MIDDLE EAST - When Mojtaba Khamenei released his first statement after succeeding his slain father, the Iranian supreme leader praised the “brave and faithful” Houthis of Yemen, one of two militias in Iran’s axis of resistance that have yet to intervene in the Middle East war. With the Strait of Hormuz blocked, the Strait of Mandeb on the Red Sea remains the only option for oil transit in the region. Iran’s chokehold on the region’s oil supplies has restricted traffic through the Strait of Hormuz, one of two maritime arteries through which a third of the world’s seaborne oil passes. The other one, the Strait of Mandeb on the Red Sea, remains open, with dozens of tankers amassing off Saudi Arabia’s coast to load oil diverted from the east. The Houthis only have to launch a few missiles and drones to complete Tehran’s grip on the region’s oil. “They are waiting for a sign from Iran,” Ahmed Nagi, the senior Yemen analyst with the International Crisis Group, said. “I think it’s a calculated choice. At the end of the day the Houthis view this as an escalation against not Iran alone but the entire axis. If Iran is weakened, they will be the next target.”

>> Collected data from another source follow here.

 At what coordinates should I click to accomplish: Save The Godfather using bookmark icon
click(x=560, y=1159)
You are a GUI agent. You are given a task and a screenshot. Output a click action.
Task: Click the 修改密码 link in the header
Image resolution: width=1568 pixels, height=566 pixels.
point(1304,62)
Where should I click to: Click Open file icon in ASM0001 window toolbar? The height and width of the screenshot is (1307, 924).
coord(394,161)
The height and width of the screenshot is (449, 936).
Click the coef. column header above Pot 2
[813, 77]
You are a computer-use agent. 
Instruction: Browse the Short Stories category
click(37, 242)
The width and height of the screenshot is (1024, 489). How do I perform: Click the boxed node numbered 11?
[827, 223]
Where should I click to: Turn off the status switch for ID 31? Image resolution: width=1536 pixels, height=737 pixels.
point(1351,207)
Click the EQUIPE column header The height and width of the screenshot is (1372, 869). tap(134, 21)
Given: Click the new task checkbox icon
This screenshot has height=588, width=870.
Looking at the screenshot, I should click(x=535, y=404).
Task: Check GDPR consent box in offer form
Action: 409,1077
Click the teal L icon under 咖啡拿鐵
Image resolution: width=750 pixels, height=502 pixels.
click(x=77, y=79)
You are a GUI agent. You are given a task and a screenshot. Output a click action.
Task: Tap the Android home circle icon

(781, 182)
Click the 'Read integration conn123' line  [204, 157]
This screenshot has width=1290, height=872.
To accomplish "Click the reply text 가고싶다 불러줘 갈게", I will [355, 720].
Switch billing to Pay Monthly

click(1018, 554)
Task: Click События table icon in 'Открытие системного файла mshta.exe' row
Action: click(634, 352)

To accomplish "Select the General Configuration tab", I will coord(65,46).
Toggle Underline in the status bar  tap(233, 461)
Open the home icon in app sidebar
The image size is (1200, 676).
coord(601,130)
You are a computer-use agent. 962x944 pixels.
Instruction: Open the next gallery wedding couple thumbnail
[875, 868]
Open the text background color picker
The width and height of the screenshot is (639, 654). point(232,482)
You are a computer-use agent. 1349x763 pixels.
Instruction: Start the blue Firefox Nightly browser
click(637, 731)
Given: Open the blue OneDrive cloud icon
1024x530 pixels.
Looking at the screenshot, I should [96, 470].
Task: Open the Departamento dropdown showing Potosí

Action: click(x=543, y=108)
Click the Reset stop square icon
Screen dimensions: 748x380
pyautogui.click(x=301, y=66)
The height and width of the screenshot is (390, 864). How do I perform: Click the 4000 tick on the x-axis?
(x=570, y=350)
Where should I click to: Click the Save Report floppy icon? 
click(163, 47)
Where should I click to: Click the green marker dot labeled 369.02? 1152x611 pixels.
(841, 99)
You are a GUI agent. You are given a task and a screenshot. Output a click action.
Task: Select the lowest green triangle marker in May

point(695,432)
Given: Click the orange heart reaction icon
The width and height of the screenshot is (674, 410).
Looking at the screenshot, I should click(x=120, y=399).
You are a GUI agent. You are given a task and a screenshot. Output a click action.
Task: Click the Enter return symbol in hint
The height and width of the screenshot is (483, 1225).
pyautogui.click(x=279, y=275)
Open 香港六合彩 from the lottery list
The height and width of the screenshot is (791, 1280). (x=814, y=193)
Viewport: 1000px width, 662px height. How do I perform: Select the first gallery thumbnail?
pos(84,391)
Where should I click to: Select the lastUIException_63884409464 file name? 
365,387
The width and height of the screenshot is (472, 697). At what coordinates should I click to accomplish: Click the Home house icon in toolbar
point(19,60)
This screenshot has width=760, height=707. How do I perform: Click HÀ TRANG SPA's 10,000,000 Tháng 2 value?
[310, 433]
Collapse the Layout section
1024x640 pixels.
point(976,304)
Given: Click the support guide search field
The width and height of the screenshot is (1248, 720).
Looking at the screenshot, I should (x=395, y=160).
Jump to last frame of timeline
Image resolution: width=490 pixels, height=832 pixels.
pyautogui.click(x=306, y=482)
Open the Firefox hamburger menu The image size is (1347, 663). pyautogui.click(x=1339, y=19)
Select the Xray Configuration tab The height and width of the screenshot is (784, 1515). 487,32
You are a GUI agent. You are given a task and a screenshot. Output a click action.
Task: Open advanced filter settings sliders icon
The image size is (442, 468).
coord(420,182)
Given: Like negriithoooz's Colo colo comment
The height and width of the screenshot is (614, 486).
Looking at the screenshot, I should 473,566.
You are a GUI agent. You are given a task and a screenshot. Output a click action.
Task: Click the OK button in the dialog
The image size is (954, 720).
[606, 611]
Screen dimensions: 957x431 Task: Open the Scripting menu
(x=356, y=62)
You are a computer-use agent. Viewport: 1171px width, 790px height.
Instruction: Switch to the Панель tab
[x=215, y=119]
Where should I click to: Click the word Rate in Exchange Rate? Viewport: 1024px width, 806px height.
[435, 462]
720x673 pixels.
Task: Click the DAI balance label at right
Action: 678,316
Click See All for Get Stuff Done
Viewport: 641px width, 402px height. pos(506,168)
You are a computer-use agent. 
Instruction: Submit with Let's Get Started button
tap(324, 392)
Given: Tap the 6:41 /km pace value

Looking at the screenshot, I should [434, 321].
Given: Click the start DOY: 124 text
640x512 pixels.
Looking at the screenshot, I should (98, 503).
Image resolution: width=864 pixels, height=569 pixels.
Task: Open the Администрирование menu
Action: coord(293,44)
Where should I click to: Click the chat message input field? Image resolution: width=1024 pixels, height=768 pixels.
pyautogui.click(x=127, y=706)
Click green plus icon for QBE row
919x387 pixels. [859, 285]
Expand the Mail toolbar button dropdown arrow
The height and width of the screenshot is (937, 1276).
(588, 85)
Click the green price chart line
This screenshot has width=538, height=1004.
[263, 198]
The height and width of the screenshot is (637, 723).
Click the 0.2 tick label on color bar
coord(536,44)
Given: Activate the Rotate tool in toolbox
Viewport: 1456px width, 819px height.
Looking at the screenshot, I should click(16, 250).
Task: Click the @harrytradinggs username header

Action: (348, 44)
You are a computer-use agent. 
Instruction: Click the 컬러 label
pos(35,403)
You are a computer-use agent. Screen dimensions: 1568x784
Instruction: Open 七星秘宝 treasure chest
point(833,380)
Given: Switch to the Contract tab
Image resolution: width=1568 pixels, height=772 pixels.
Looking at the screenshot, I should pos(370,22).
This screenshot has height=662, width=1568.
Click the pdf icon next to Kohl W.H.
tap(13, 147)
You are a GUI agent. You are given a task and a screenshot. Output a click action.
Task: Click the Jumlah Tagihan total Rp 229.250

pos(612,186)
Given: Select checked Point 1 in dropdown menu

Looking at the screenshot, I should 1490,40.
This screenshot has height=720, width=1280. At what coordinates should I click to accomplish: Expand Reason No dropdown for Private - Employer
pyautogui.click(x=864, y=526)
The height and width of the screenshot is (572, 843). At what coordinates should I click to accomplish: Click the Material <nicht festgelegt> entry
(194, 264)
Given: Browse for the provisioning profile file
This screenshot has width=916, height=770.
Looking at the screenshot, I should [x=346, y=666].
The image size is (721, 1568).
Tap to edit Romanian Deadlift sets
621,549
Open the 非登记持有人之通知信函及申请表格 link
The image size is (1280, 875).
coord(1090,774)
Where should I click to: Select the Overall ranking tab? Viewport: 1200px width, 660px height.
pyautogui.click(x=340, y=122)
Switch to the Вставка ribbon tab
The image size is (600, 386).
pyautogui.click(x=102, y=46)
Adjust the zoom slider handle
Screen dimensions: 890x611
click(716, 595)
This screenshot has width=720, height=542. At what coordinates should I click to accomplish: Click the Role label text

USA - President Trump has suggested that the US could intervene in Cuba “very soon” after American negotiators demanded the resignation of the communist island’s president, according to reports, and protests broke out. In Moron, a city about 250 miles from Havana, anti-government demonstrators set fire to a Communist Party office and chanted: “Libertad! Libertad!” Many Cubans have taken to banging pots at sundown. At the White House on Monday night, Trump said: “I do believe I will be having the honour of taking Cuba.” He added: “Taking Cuba. I mean, whether I free it, take it. I think I can do anything I want with it. They’re a very weakened nation right now.”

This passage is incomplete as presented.